キナバタンガン河下流域サンクチュアリへのスタディーツアーを実施しました
高橋正弘(環境啓発)

 環境啓発コンポーネント(PAC)のNGOタスクフォースのスタディーツアーを2006年6月9-11日にキナバタン河下流域サンクチュアリで実施しました。PACのNGOタスクフォースは環境に関与していないNGOを対象としています。環境に関与していない、という点で、意識啓発を実施する対象としてはちょっと珍しいかと思われるかもしれませんが、それぞれのNGOは多くのメンバーや会員を擁しており、各NGOの協力を得ることで、サバの人たちに広く環境に関する情報や保全へのメッセージを発信できるため、非常に重要な位置を担っていると考えています。

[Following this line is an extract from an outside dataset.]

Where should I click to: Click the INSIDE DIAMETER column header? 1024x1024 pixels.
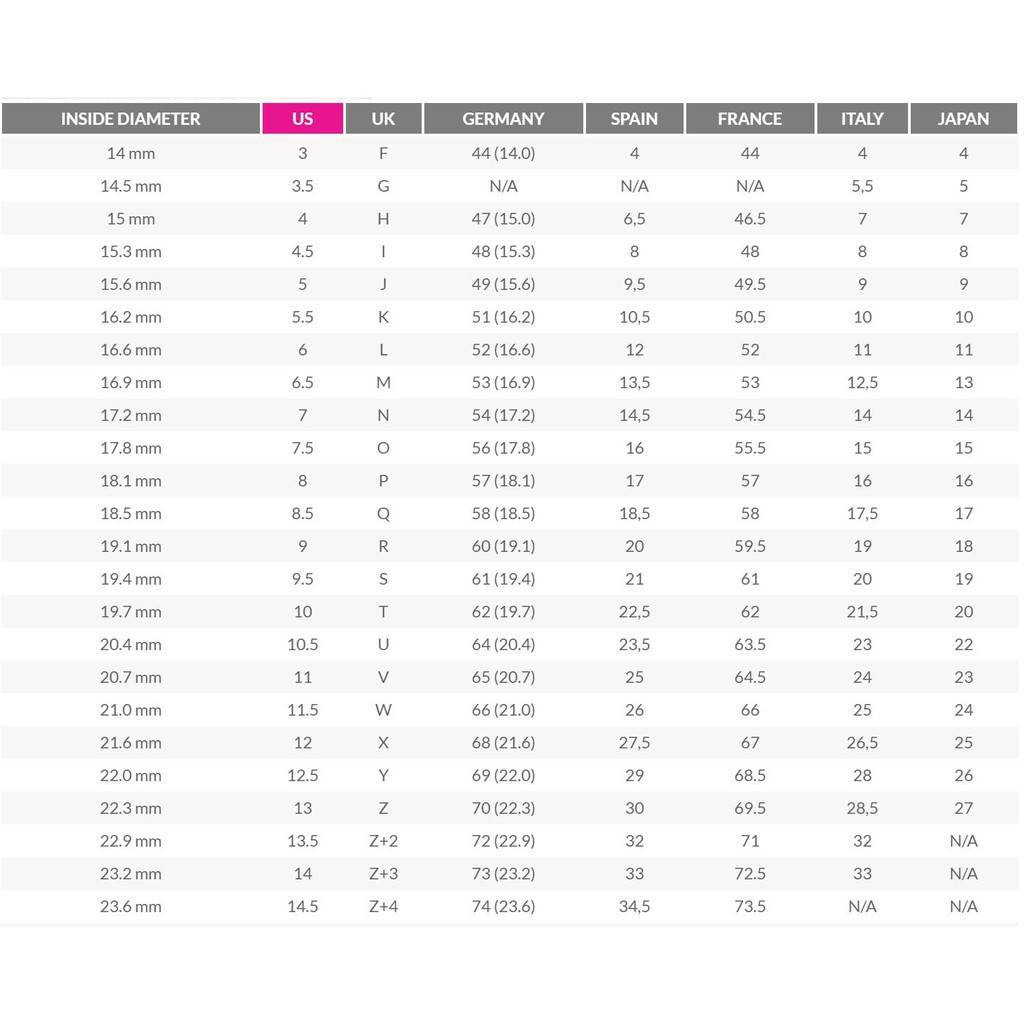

キナバタンガン河下流域サンクチュアリの内部にあるサイトへは、ボートを使ってアクセスします。サイトへの行き帰りや二泊三日のサイト滞在中に実施される各種のプログラムに参加することで、サンクチュアリに生息する多くの動植物を実際に間近に観察することができます。今回は6種類の哺乳類、26種類の鳥類、そして様々な両性は虫類などが観察できました。バードウオッチャーの憧れの鳥であるStorm's Stork(スンダエンビコウ)も最終日にようやく観察することができました。

今回のスタディーツアーでは、現地で参加者たちによるワークショップを開催しました。そしてNGOが環境情報をどのようにそれぞれのメンバーに伝えていくことができるか、具体的な検討と議論を行いました。参加者たちは、それぞれのNGOに戻った時、今回学んだ環境の状態や保全に向けたメッセージなどの情報を他のメンバーに向けて発信していくことが期待されています。こういった活動を通じて、さまざまな学びの機会を提供することにつながり、そしてサバの人々が効果的に環境情報を得ることのできる具体的な仕組みを築くことにつながっていきます。環境の保護をとりわけ目的としていないNGOが、さまざまなアイデアを使ってそれぞれのメンバーに環境情報を伝えようとし始めたということは、PACの活動が具体的に形となり始めてきたと考えています。